List of questions to be answered based on the call content. Each question should be a valid JSON object with the following structure: {id: string, text: string, description: string (optional), type: string, properties: object}. The 'type' field must be one of: boolean, enum, short answer, long answer, or number. For 'enum' type questions, include an 'options' list in the properties.
Optional comma-separated string of keywords specific to your domain. These keywords will be preserved as-is in the transcript.
Response
Represents the response from the "call-analytics" API.
This model encapsulates the results of analyzing a call, including the transcript, answers to predefined questions, and metadata about the analysis job.

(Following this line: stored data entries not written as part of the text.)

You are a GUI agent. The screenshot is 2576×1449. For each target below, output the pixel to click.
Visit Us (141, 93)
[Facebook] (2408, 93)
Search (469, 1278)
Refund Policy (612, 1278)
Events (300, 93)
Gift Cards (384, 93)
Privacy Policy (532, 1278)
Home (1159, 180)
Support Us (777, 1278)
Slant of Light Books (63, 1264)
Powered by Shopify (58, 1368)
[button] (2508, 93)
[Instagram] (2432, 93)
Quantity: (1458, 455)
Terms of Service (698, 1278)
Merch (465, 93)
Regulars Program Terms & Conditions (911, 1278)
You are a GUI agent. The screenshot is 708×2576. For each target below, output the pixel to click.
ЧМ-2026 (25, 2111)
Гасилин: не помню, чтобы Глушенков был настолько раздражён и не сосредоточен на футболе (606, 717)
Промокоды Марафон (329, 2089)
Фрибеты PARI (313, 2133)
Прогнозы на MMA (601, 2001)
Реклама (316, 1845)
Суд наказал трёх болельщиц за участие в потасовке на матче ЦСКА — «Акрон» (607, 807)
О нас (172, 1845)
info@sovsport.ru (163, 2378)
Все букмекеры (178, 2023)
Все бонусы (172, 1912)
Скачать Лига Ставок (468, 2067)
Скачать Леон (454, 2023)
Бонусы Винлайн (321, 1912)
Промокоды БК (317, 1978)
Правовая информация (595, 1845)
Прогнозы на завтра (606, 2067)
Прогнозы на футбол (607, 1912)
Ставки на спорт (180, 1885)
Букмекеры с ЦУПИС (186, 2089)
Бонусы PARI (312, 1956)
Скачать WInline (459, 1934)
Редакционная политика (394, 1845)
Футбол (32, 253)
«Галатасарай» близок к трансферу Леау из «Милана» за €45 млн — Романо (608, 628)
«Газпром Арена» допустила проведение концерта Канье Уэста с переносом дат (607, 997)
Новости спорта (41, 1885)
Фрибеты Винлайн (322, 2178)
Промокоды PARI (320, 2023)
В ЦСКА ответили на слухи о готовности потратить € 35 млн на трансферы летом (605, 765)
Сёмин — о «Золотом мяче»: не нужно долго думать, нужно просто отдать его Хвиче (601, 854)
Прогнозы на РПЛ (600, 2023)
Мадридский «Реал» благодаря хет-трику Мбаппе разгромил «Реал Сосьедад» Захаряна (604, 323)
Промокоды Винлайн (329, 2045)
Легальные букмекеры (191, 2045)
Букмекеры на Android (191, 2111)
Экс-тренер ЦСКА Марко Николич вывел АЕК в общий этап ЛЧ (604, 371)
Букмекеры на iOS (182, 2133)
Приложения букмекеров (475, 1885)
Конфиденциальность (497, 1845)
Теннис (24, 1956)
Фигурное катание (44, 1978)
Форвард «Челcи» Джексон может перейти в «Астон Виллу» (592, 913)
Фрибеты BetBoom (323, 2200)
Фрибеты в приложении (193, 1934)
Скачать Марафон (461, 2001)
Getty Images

Attributes: file_name (str | None): Unique identifier for the analyzed audio file. transcript (str): Full transcript of the call generated by Sarvam's inhouse speech-to-text model. answers (Optional[List[QNAResponse]]): List of answers to predefined questions, derived from the call analysis. It can be null if no valid answers were generated. duration_in_seconds (float): Duration of the analyzed call in seconds.
Full transcript of the call generated by Sarvam's inhouse speech-to-text model.
Unique identifier for the analyzed audio file.
List of answers to predefined questions, derived from the call analysis. It can be null if no valid answers were generated.
Duration of the analyzed call in seconds.